X.7: Stop Using Pie Charts, Your Commander Doesn't Understand Them And Neither Do You
Guest post from Natalie Stone
Data visualization is the tricky, looks-easy-actually-isn't, skill that is essential for anyone working with data. This is an introduction to the fundamentals of visualizing data, particularly where our intuition most often steers us wrong.
The above is a phenomenon known as Anscombe's quartet. Each of the four graphs are obviously different from the others, but without the visualization, you would be sure they were actually all the same. Why? As it turns out, the four graphs have nearly identical metrics - for example, their averages and correlations are all the same.
Any time you are working with data, your work is fundamentally to collapse data into fewer points of interest, and this process always results in a loss of information. You must be able to identify if the information that is being lost is either important, or superfluous, to the decision at hand. No one would dream of sending an Excel spreadsheet to the commander without looking for insights in advance, but we also have to avoid inadvertently cutting out critical information as a side effect of our visualizations. If you were to discuss Anscombe's quartet without this visualization, the result would be your audience thinking all four datasets are the same - which would be exactly the wrong conclusion.

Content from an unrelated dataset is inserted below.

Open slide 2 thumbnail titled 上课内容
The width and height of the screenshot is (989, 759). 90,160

The bottom line of any data visualization is that context is everything. Without quality context, at best your communication will be ineffective or confusing. At worst, it can cause considerable damage to your audience’s ability to make the right decision.

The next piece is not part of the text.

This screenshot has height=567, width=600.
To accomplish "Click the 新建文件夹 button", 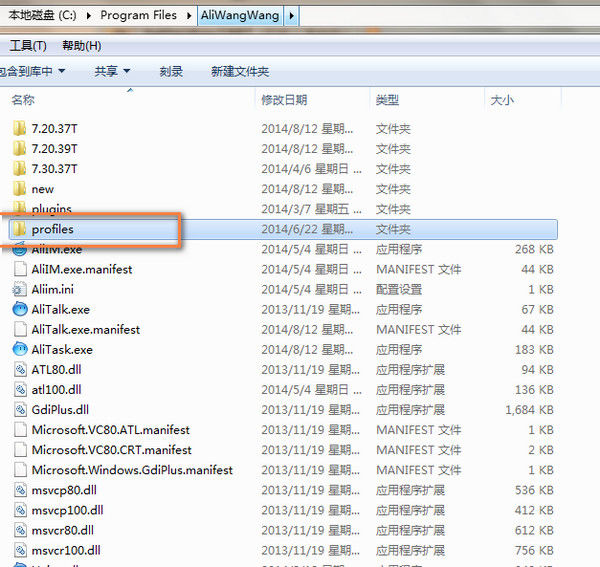I will (240, 71).
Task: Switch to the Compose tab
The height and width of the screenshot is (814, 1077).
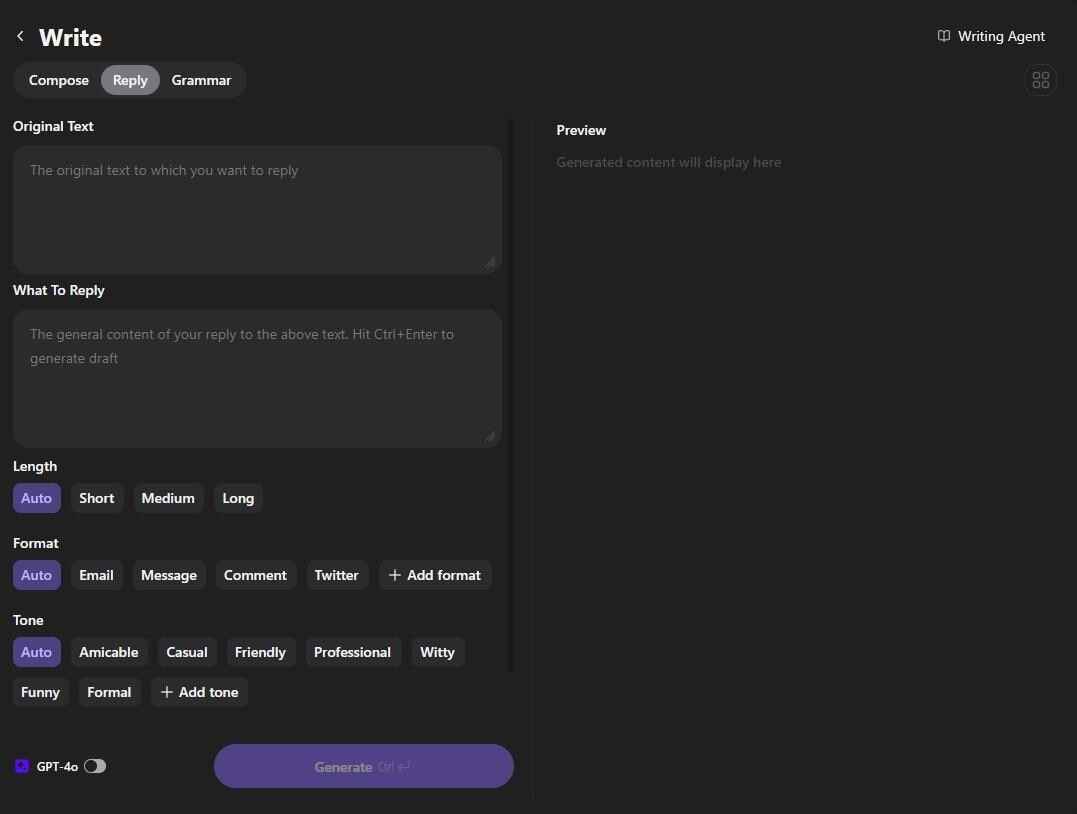Action: pos(58,80)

Let’s look at some easy and effective ways to quickly improve any data visualization.
Avoid Clutter:
Maximize your data-to-ink ratio, meaning, maximize the amount of ink you use in the visualization that represents information, rather than a decoration. On the left, ink is used for unnecessary icons and labels. On the right, every bit of ink goes towards informing the audience.
Get Color Right:
Your color palettes need to match your intended interpretation. If you are wanting to show low to high values, for example displaying change over time, sequential colors are appropriate. Or, if you have a meaningful neutral point in your data, such as neutral sentiment, diverging colors are the best fit. If your data points are not ordered in any way, such as countries or languages, categorical colors allow viewers to recognize the distinction.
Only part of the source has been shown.